In a database context, most recognize the term "shard" is most likely derived from either one of two sources: Computer Corporation of America's "A System for Highly Available Replicated Data"

It lists the reference as "Sarin, DeWitt & Rosenburg, Overview of SHARD: A System for Highly Available Replicated Data, Technical Report CCA-88-01, Computer Corporation of America, May 1988"

It is a heavily cited paper. But it doesn't seem to exist!

I've contacted the authors of this, and other papers, but they've not been able to supply me with a copy of the paper.

As far as I can tell, it was originally an internal company report to the Computer Corporation of America. Their new owners didn't respond to a request for archival material.

Perhaps I can't find it because the authors' names are misspelled?

This 1989 thesis from MIT spells the name as "Rosenberg" - with an e, not a u. Citation with a variant spelling of Rosenberg. (Thanks to Suzy Hamilton for helping me find that paper.]

But can we trust this source? Probably; it was written by one Ronni Lynne Rosenberg - and I assume she can spell her own name correctly! The author's name on the title sheet. I've updated the Wikipedia citation.

But now I'm stumped. Everyone refers to this ur-paper, but I can't find it anywhere. I've checked all the sources I have access to. And even some of those despicable sites which share academic PDFs for free. None of them have it.

This leads me to conclude one of three possibilities:

It exists, but I'm too stupid to find it
People are citing things which they haven't read
I have fundamentally misunderstood how academia works

What do you reckon?

2021-06-30 UPDATE! The inimitable Dr Laura James has found a clue! The British Library holds a copy of "TECHNICAL REPORT- COMPUTER CORPORATION OF AMERICA CCA".

I've requested an interlibrary loan from my university to see if it contains this mythical document.

2021-07-13 Update! Sadly, it's a bust. I got a lovely and detailed email from the British Library. In it, they say:

I have asked my colleague in Boston Spa, in Yorkshire to check the shelves and our holdings for this catalogue record:

Title: TECHNICAL REPORT- COMPUTER CORPORATION OF AMERICA CCA.

Holdings Notes: Document Supply 8715.133000 81/05, 1981-

Shelfmark(s): Document Supply 8715.133000

Sadly it is rather misleading and the dash -, implies that we have CCA-81/05 onwards but in fact we just have that particular technical report and no others. I will ask our data quality team to correct the record for future enquirers.

The quest continues!

15 thoughts on “Where is the original "Overview of SHARD" paper?”

Alex

I think it's mostly 2. You might reference something you haven't read in order to make it clear the tradition you're talking about. Like if I said "justice" and then (Rawls 1971) to let you know it's that idea rather than maybe a legal thing.
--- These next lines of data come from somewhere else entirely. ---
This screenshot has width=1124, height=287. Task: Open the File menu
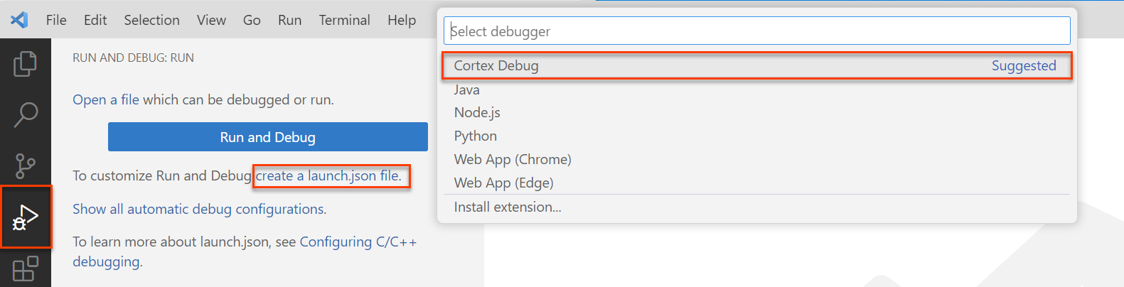56,20
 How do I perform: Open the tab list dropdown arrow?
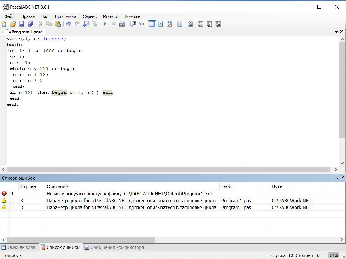click(336, 32)
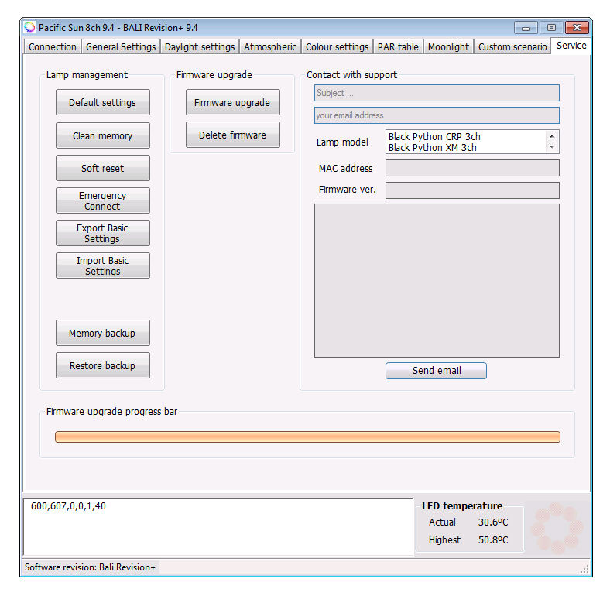The width and height of the screenshot is (610, 596).
Task: Select Black Python CRP 3ch lamp model
Action: [434, 137]
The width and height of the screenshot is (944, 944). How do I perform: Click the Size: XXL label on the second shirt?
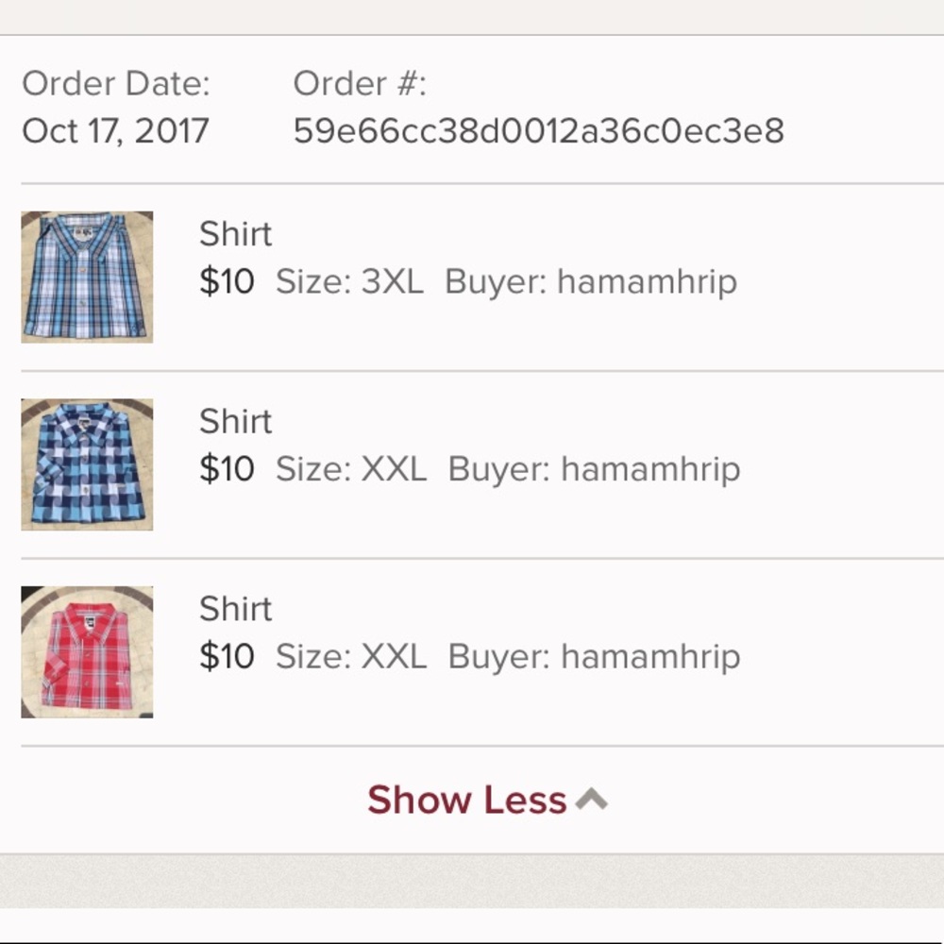coord(351,468)

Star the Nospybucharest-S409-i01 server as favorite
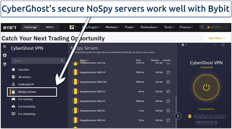(x=168, y=111)
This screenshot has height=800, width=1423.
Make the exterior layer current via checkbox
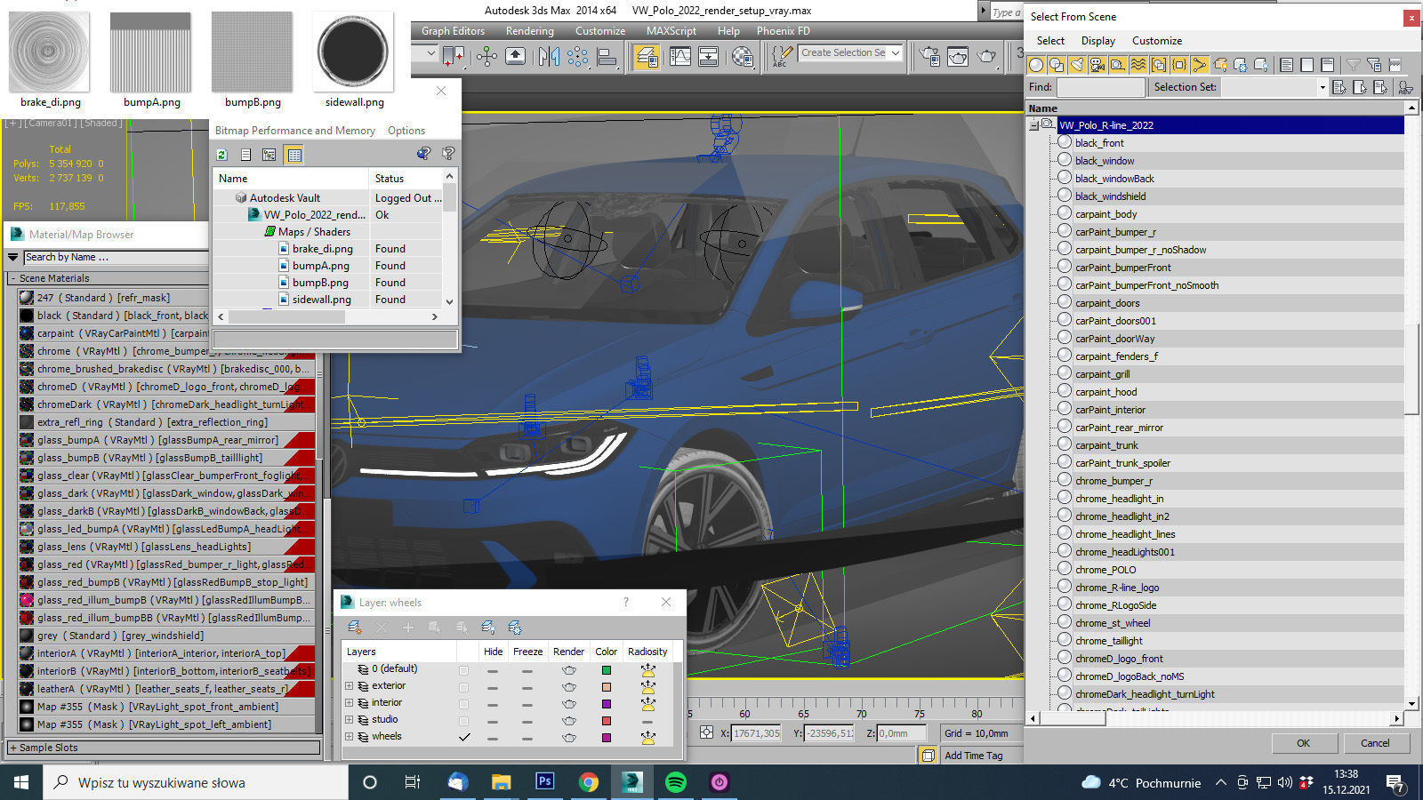click(463, 687)
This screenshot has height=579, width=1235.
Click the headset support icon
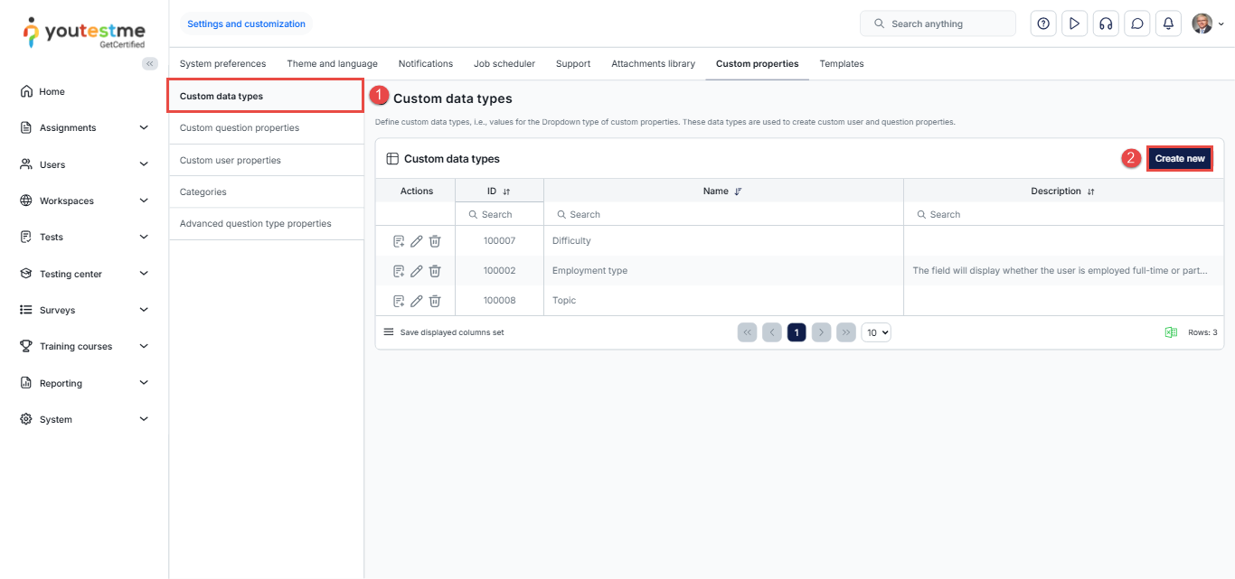1105,24
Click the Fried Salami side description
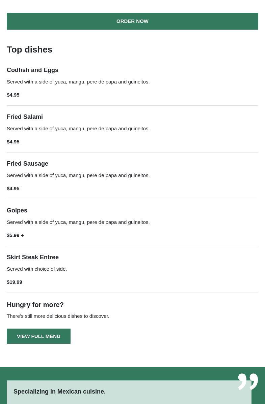The height and width of the screenshot is (404, 265). 78,129
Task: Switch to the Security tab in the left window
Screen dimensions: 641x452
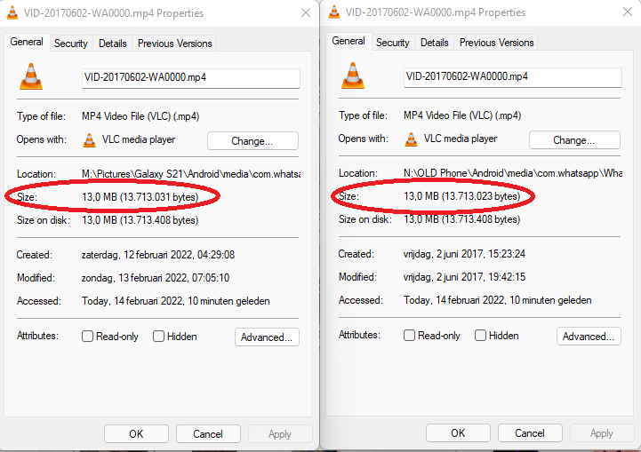Action: (71, 44)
But I probably won't read him.

Reply | Reply to original comment on twitter.com 2021-06-27 12:19
Martin Paul Eve

I've been talking for years about objects only known through the proxy of citation, where the original is totally lost. It's usually editions of The Iliad but here's a more recent version.

Reply | Reply to original comment on twitter.com 2021-06-27 12:39
Jose Haro Peralta

According to Wikipeda (en.wikipedia.org/wiki/Computer_…), CCA was acquired by Xerox in 1988, so I guess it's both a CCA and a Xerox paper?
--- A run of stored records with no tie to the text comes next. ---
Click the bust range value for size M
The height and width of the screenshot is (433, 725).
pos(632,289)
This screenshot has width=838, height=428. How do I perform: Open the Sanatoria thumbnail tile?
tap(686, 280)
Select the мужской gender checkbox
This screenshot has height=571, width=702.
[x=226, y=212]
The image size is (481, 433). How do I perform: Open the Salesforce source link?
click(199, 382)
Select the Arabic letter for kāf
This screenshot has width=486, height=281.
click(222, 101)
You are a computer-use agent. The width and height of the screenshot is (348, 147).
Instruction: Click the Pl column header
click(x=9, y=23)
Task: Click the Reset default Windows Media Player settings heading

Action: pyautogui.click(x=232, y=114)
Reply | Reply to original comment on twitter.com 2021-06-27 13:28
Caroline Jarrett

My vote is for reason 2: people are citing things they haven’t read.
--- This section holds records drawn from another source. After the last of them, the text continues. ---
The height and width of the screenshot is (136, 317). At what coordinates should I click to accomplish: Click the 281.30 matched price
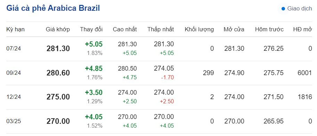pos(58,49)
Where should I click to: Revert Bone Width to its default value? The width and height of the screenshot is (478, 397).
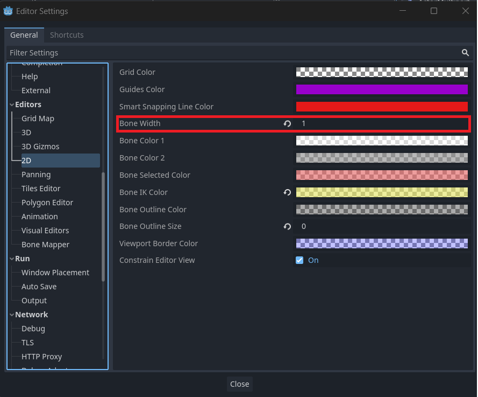pos(287,123)
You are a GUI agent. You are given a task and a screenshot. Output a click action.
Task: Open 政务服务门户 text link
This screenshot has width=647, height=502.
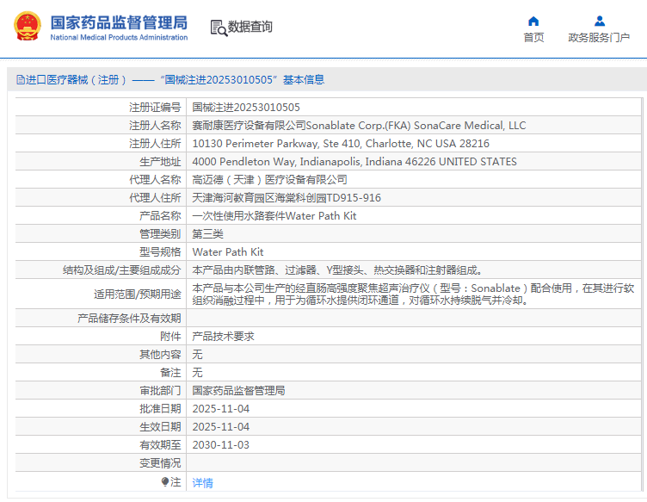(599, 38)
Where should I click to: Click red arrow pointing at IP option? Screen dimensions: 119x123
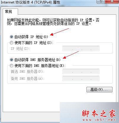[x=60, y=32]
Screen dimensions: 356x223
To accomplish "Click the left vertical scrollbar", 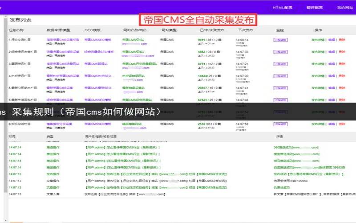I will 5,112.
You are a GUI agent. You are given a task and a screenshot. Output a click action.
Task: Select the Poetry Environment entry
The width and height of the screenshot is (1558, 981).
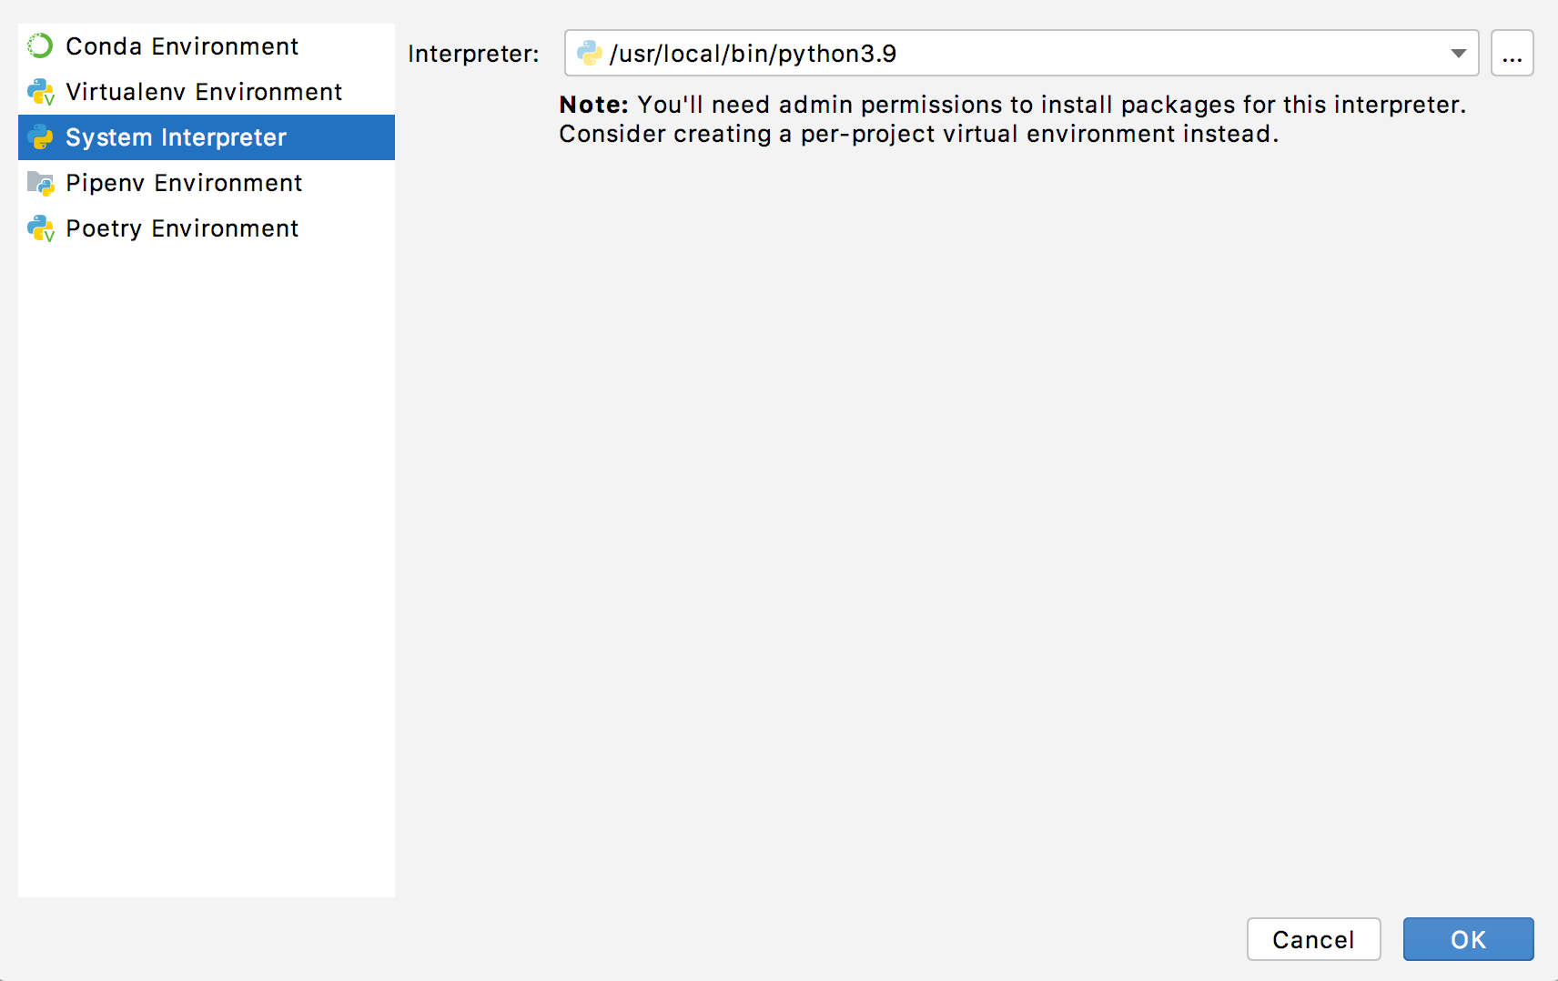click(x=181, y=228)
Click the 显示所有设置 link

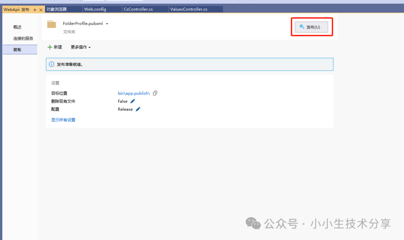(x=63, y=120)
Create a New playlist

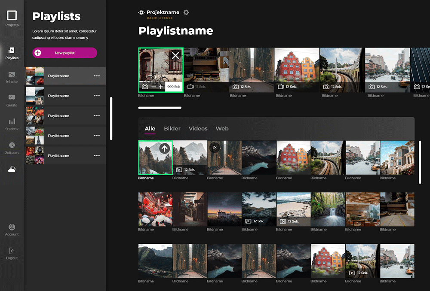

Famous example is Likert’s 1932 paper which, to be fair, was really difficult to find and paywalled until relatively recently. But these days is quite easy to find and relatively easy to read when found.

By the way: most academics will very happily send a paper to anyone who asks them. The current academic journal / paywall structure currently mostly exists to make money for the publishers by profiting from the donated labour of academics, and in some cases fees that academics have to pay. There are some exceptions: excellent open-access journal.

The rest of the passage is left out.